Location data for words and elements
____________________

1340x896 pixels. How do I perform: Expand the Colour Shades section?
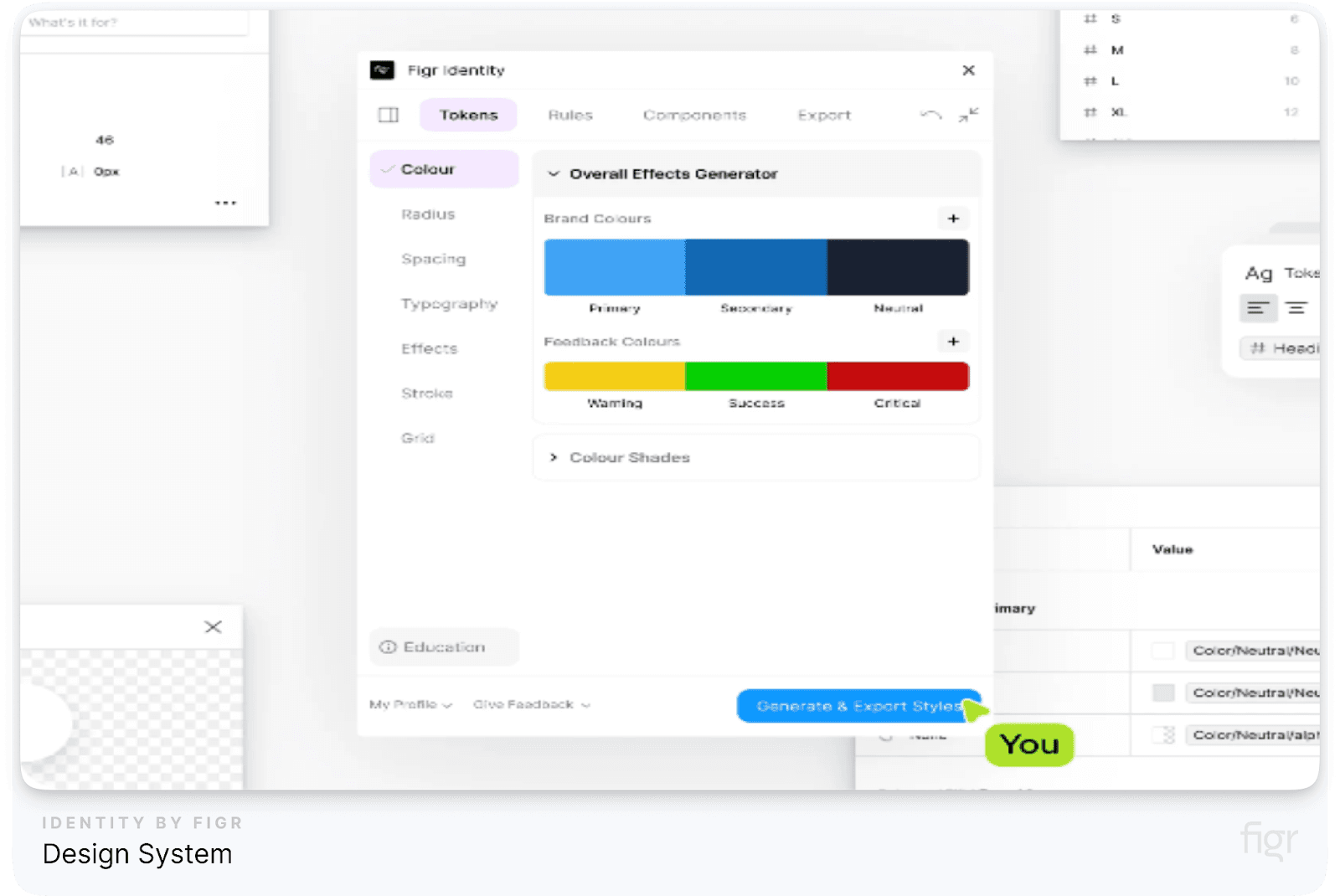tap(554, 457)
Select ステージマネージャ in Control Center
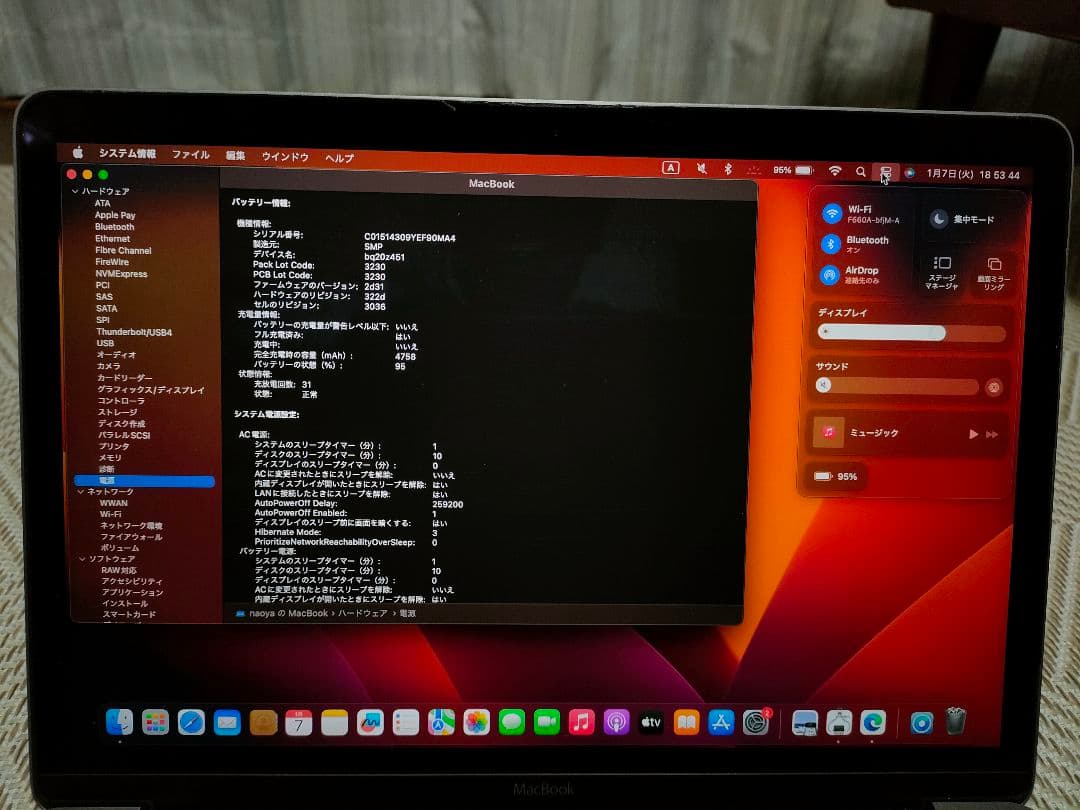This screenshot has width=1080, height=810. click(942, 268)
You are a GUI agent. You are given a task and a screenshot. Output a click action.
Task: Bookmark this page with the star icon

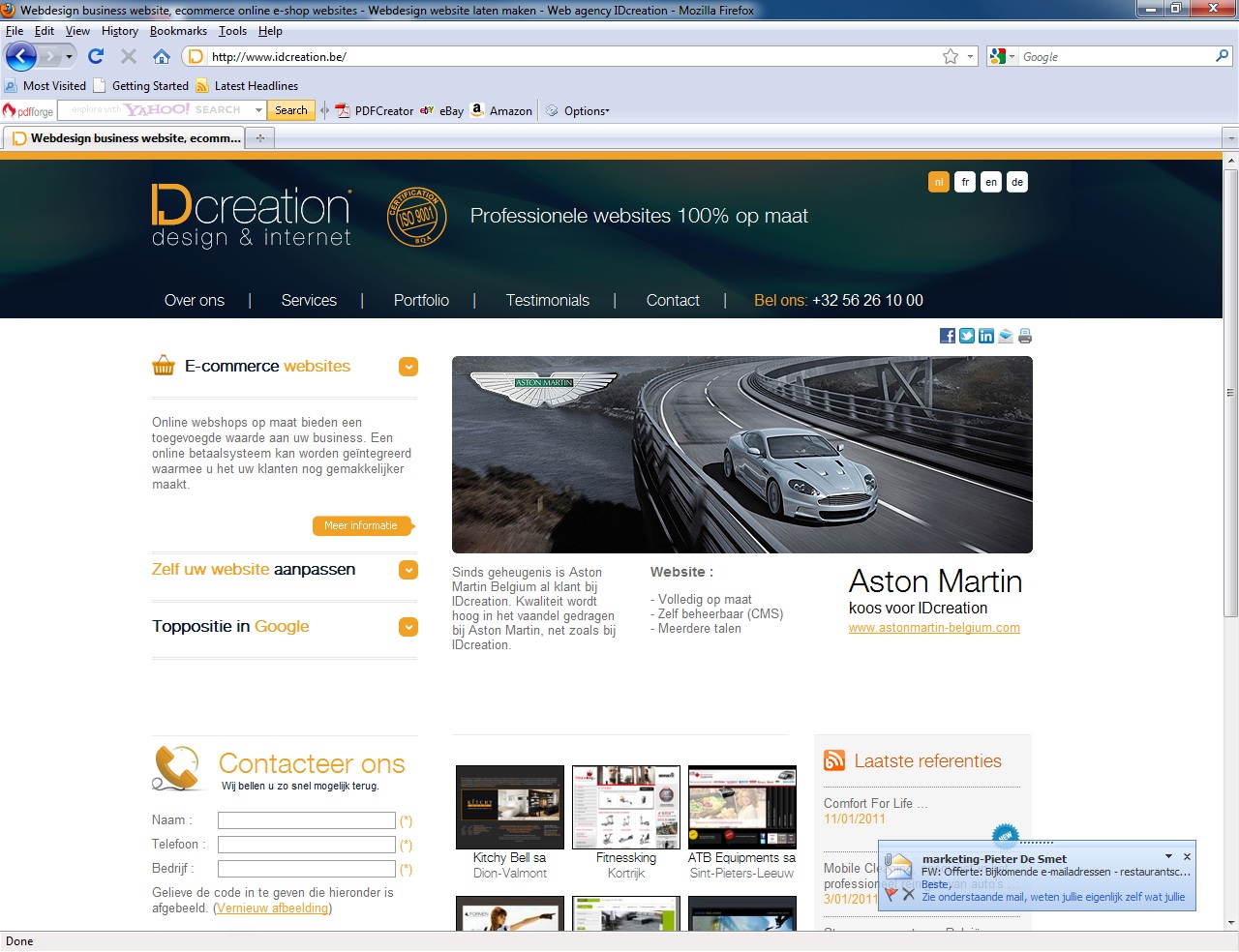pos(951,57)
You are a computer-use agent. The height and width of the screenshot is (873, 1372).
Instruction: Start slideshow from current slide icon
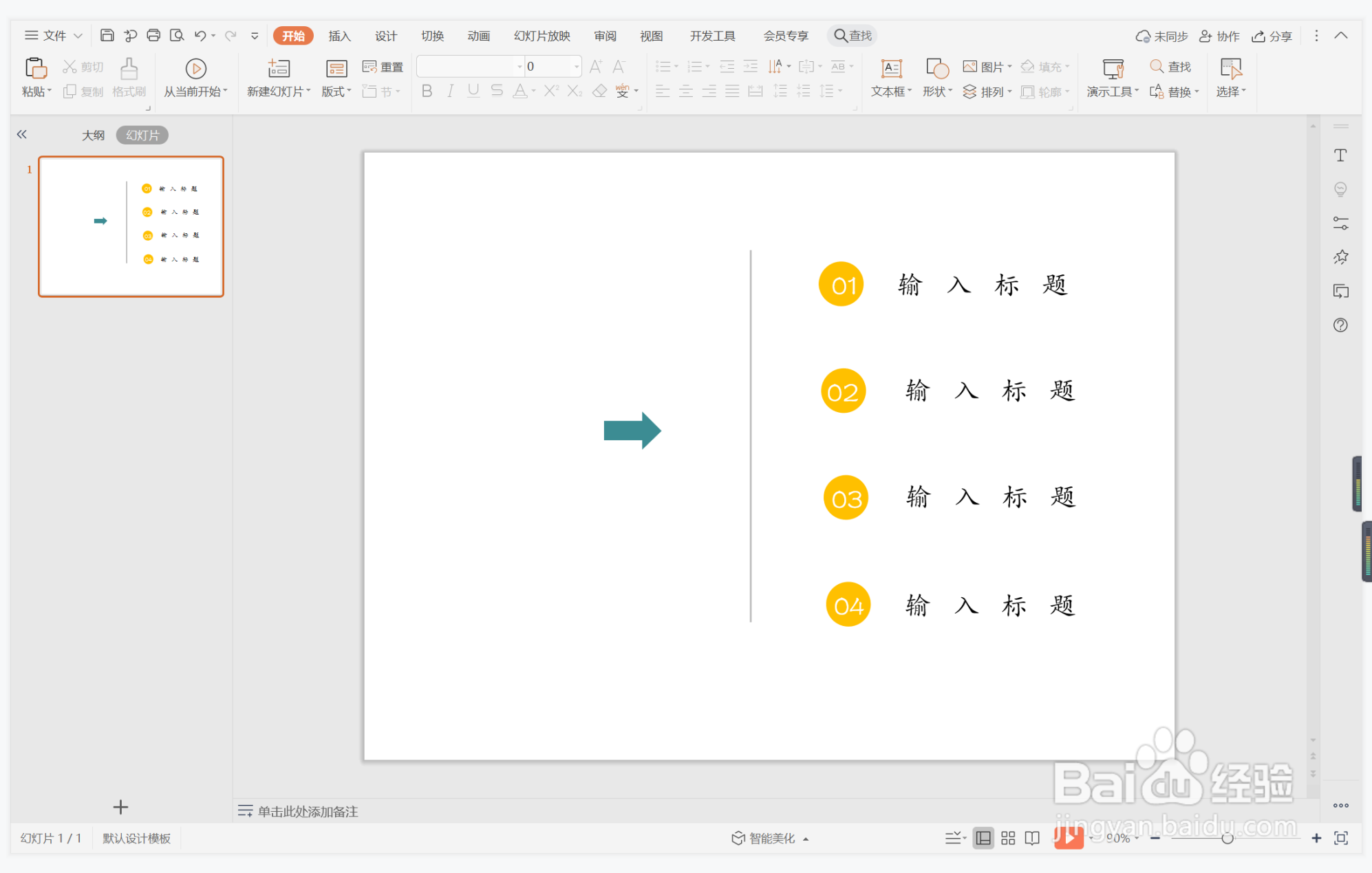click(195, 69)
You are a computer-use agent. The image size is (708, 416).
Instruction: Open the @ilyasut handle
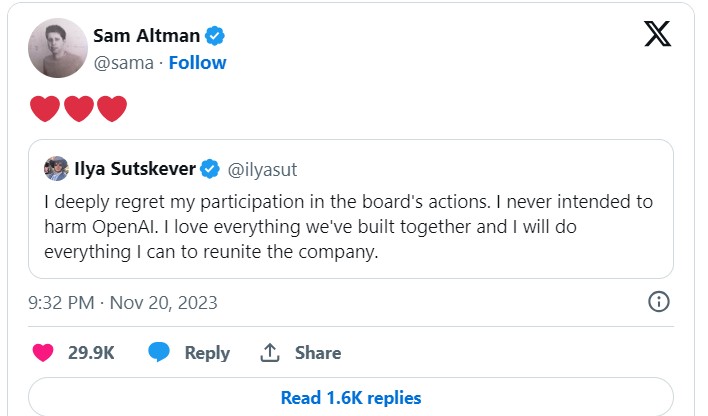click(x=263, y=169)
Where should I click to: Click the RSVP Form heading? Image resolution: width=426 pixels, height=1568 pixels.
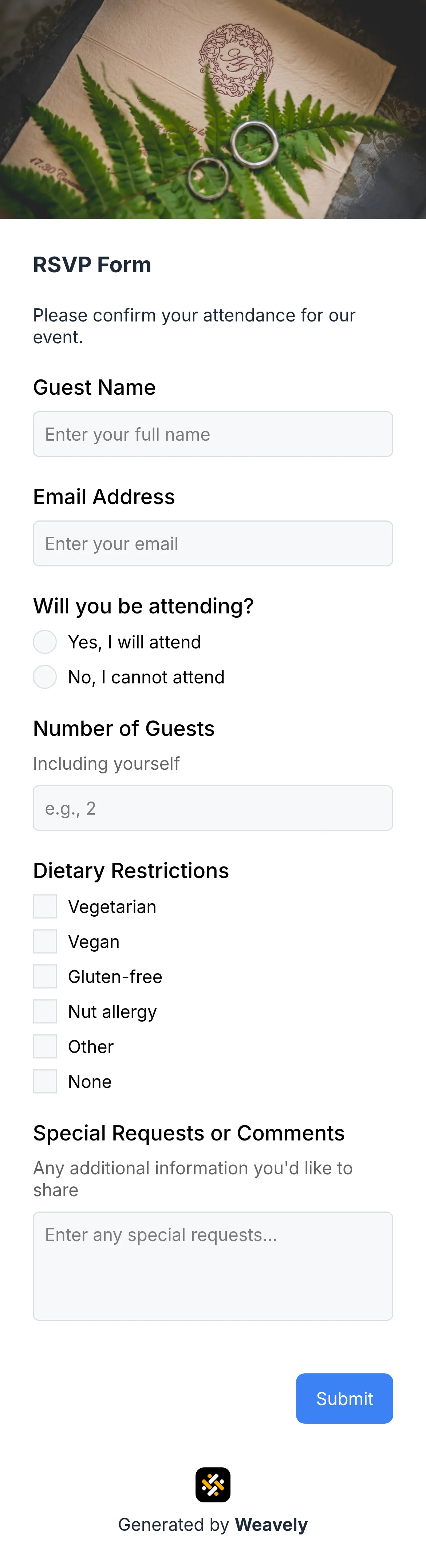(x=92, y=264)
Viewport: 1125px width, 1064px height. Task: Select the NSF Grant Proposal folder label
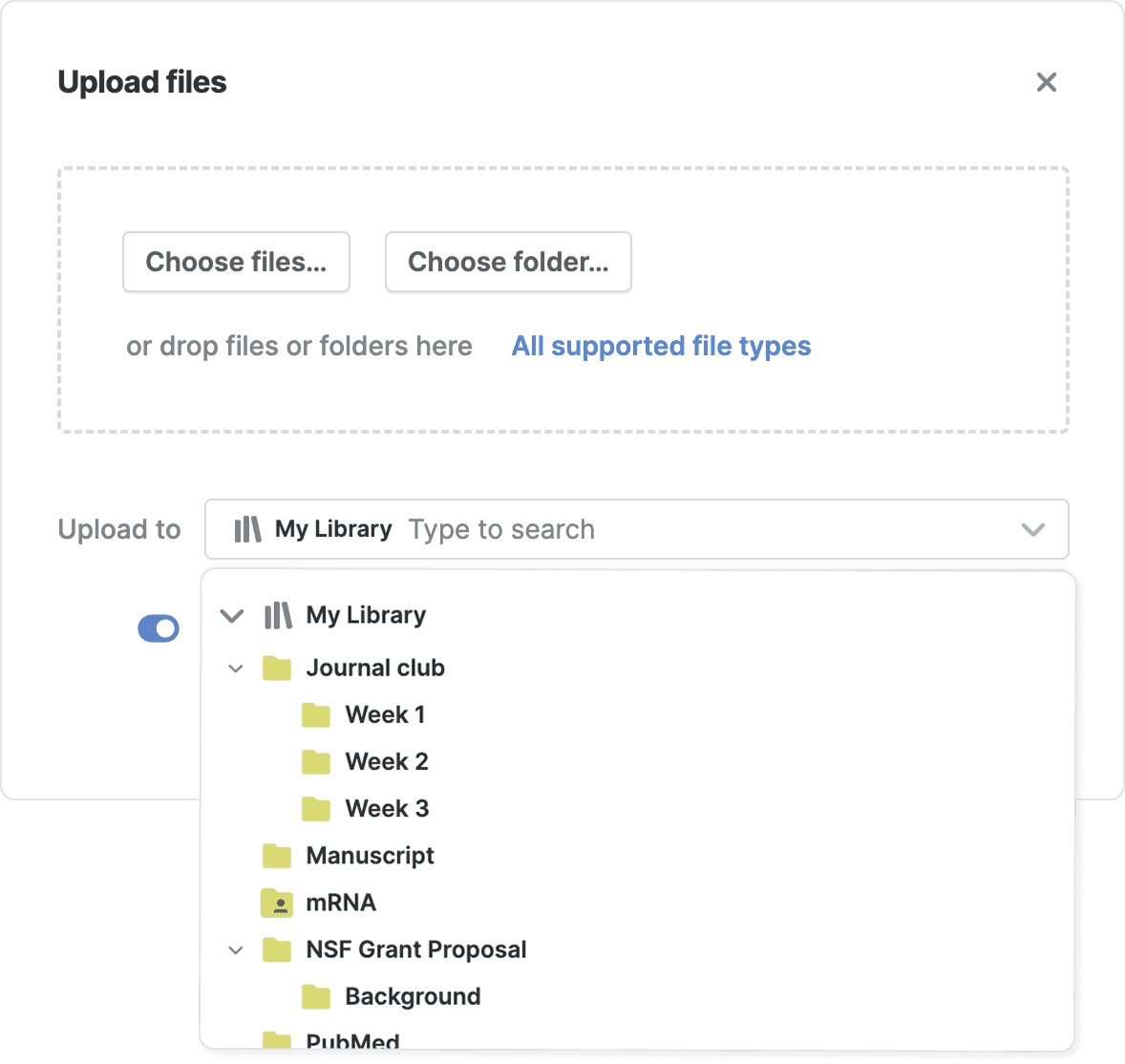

____________________

What is needed:
Rewrite the records from the line containing "Where should I" through the end of the records, both ends included, and shift every coordinate in the answers up by 149. Keep the requests unchanged and leave out the pictures.

Full output:
Where should I click to: Click the RSVP Form heading? Image resolution: width=426 pixels, height=1568 pixels.
(x=241, y=413)
Viewport: 1125px width, 1064px height. Task: Select the NSF Grant Proposal folder label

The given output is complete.